### Problem description
Each line of the data below between the one containing "Instruction: Raise the" and the one containing "Click SOLD OUT label for Los Angeles", both included, is to be repeated exactly. Please omit pictures.

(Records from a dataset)

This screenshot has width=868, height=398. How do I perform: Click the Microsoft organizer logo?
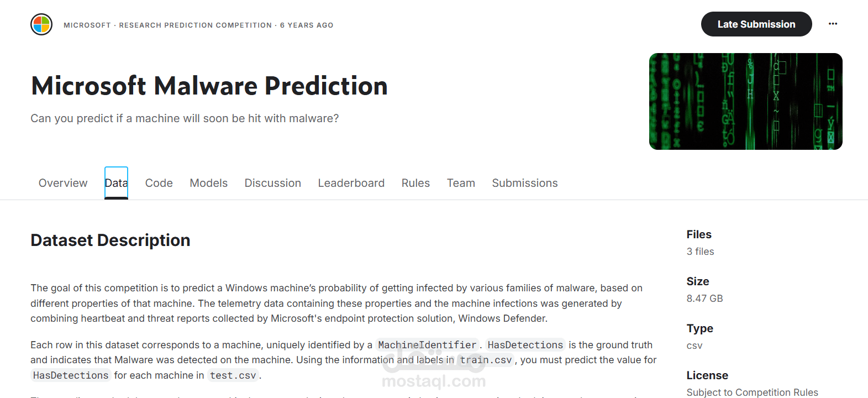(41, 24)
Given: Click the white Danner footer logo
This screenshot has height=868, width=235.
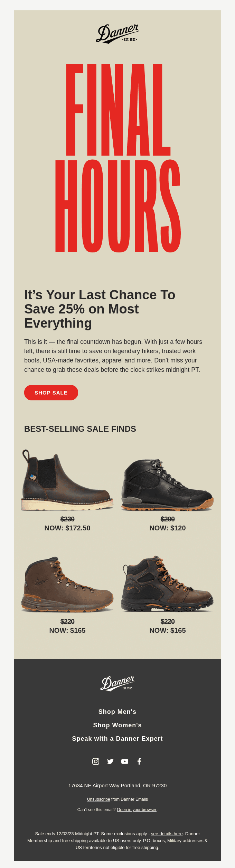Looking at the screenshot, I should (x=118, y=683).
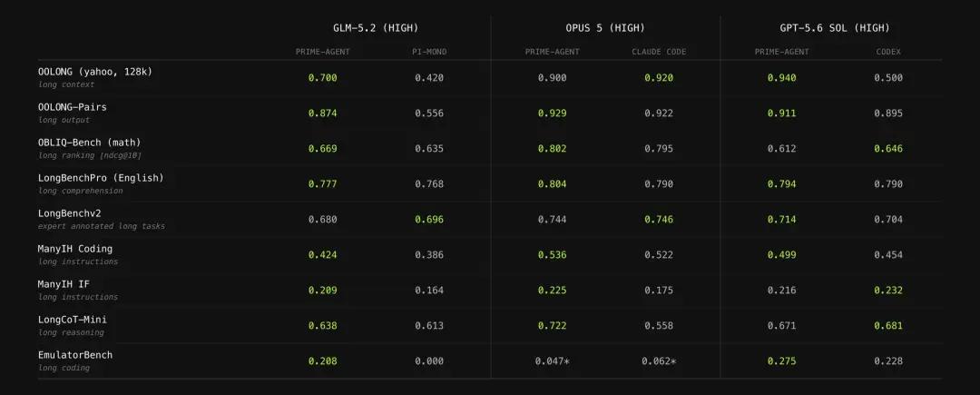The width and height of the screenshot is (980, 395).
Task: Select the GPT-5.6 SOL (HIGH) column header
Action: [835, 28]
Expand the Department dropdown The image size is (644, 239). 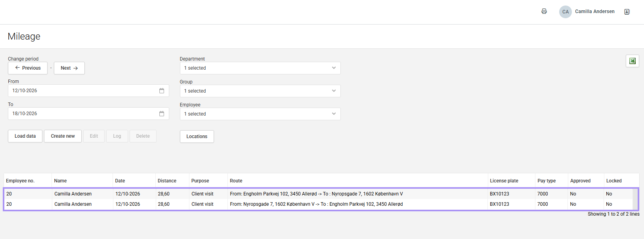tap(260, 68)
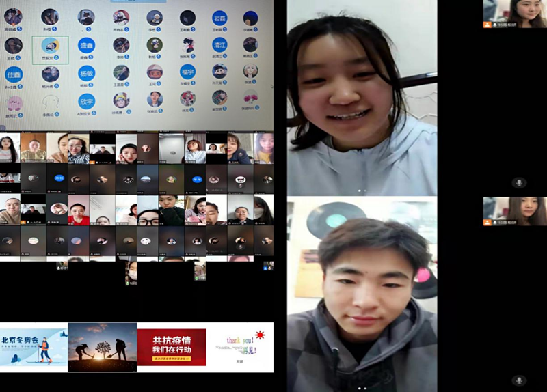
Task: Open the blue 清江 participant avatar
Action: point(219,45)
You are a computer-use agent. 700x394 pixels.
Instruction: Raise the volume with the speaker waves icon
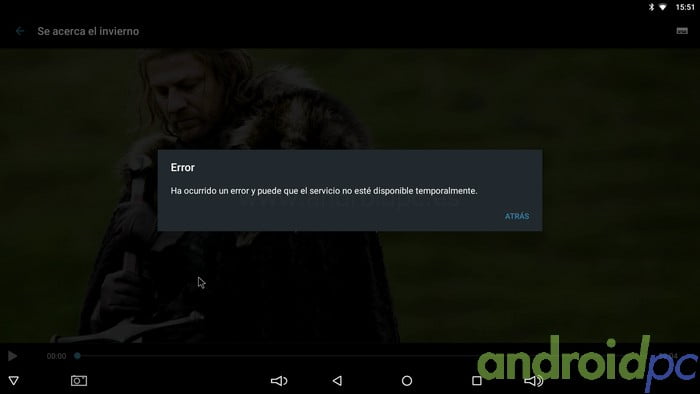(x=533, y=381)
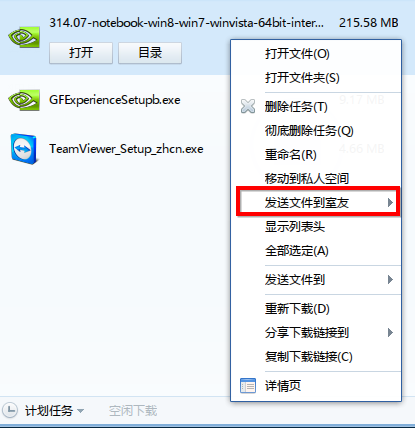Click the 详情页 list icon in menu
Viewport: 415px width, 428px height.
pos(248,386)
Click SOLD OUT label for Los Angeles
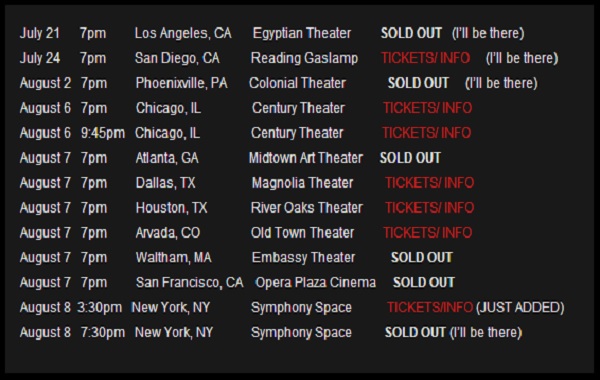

--

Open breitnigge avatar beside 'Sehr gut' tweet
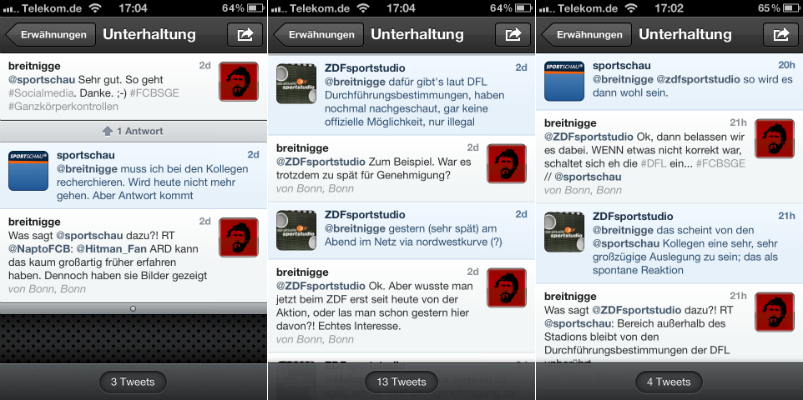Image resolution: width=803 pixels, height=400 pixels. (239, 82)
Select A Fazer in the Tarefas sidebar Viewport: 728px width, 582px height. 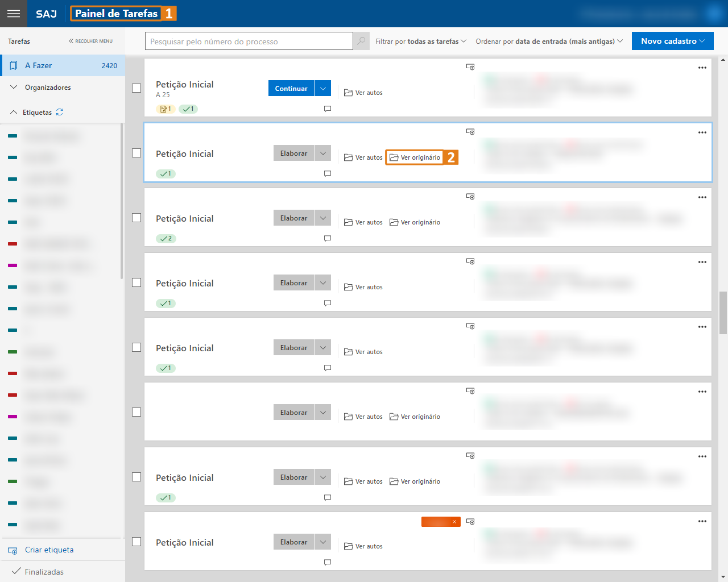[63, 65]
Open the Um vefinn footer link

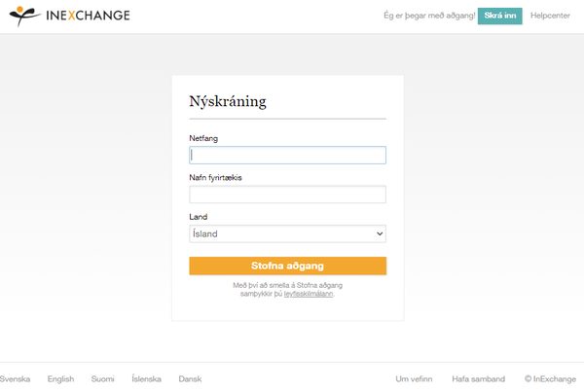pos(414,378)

### Your solution
Instruction: Raise the volume with the speaker waves icon
(x=533, y=381)
Click the 详情页 list icon in menu
Viewport: 415px width, 428px height.
pos(248,386)
Click SOLD OUT label for Los Angeles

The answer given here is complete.